Many courts, including this one, have stated in general terms that the question of the determination of a corporation’s principal place of business is a question of fact. E. g., Harrison v. Prather, 5 Cir. 1968, 404 F.2d 267; United Nuclear Corp. v. Moki Oil & Rare Metals Co., 10 Cir. 1966, 364 F.2d 568, cert. denied, 385 U.S. 960, 87 S.Ct. 393, 17 L.Ed.2d 306. Other courts have said that, in reviewing such a determination, the clearly erroneous test set forth in Rule 52(a), F.R.C.P., applies. See, e. g., Riggs v. Island Creek Coal Co., 6 Cir. 1976, 542 F.2d 339, 342; Sinclair v. Spatocco, 9 Cir. 1971, 452 F.2d 1213, cert. denied, 1972, 409 U.S. 886, 93 S.Ct. 102, 34 L.Ed.2d 142; Croxton v. King’s Department Store of Newport News, Inc., 4 Cir. 1971, 449 F.2d 777.
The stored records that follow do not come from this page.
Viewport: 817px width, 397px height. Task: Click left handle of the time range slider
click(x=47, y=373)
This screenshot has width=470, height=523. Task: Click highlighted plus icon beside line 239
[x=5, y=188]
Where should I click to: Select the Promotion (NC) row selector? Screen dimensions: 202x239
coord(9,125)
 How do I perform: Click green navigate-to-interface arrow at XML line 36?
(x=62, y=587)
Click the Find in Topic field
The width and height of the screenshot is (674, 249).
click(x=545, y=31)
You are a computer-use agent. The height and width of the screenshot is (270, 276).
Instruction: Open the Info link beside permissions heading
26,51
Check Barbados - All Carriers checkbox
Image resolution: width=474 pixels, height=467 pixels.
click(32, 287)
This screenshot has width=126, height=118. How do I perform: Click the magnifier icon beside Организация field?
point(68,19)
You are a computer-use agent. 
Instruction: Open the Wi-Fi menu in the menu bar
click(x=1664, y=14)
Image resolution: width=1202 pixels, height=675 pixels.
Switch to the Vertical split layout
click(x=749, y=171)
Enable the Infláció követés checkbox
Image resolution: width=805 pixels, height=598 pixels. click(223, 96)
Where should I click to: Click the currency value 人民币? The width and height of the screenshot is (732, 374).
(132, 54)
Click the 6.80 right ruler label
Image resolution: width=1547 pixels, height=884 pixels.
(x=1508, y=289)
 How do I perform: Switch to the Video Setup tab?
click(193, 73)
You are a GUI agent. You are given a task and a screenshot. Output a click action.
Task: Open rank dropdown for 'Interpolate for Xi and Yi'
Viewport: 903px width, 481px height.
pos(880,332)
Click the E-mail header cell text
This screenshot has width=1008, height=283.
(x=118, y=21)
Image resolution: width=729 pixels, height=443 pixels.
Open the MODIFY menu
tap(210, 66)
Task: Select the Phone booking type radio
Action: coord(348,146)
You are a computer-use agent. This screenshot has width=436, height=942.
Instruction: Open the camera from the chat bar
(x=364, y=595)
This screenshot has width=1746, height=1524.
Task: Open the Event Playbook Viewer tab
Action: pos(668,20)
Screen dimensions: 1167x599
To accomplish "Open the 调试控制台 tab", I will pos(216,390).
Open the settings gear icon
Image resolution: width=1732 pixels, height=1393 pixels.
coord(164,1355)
This court has never squarely held that the clearly erroneous test applies to the determination of a corporation’s principal place of business. However, in American Foundation, Inc. v. Mountain Lake Corp., 5 Cir. 1972, 454 F.2d 200, we held that the conclusions of the trial court as to the diver[434]*434sity of the parties were not erroneous. We now join those circuits holding that review of a trial court’s determination of the principal place of business of a corporation is limited by the clearly erroneous test.2

The determination that the finding of the trial court is to be accorded a strong presumption of correctness under Rule 52(a), F.R.C.P., does not end our inquiry. Despite the presumption in favor of the trial court, we may not affirm if we are “left with the definite and firm conviction that a mistake has been committed.” United States v. United States Gypsum Co., 1948, 333 U.S. 364, 395, 68 S.Ct. 525, 542, 92 L.Ed. 746, 766. Accord, Movible Offshore, Inc. v. M/V Wilken A. Falgout, 5 Cir. 1973, 471 F.2d 268, 271.

The Fifth Circuit adopted the “total activity” test as the legal standard for determining the principal place of a corporation in Anniston Soil Pipe Co. v. Central Foundry Co., 5 Cir. 1964, 329 F.2d 313, aff’g N.D.Ala.1963, 216 F.Supp. 473. Accord, Danos v. Waterford Oil Co., 5 Cir. 1965, 351 F.2d 940. While the test has never been precisely defined, it calls for a “thorough review” of the total corporate activity. 216 F.Supp. at 475.3

While the trial judge undoubtedly reviewed the total activity of the corporation, we cannot agree with his crucial assertion that the activities of the corporation were “actually motivated by the ultimate accomplishments of its . property in . Mississippi.” The corporation is obviously interested in its single largest equity investment; however, there is no evidence to show that this property requires even a proportionate share of the attention of the corporate officers. Since the property was purchased, the officers have paid almost no attention to it.

In contrast, the activity in New York is far more significant and is thus determinative of the corporation’s principal place of business. For no apparent reason, the trial court discounted the sizable assets held by the corporation in New York in the form of short-term commercial paper and bank accounts. While it is true that the largest single piece of realty owned by the corporation is the Mississippi shopping center, the tangible assets in New York have greater aggregate value than the Mississippi property. In addition, the trial court failed to give any weight to the frequent activity occurring exclusively in New York in connection with the management and investment of the short-term commercial paper. No reason has been offered to explain why the court failed to weigh this information.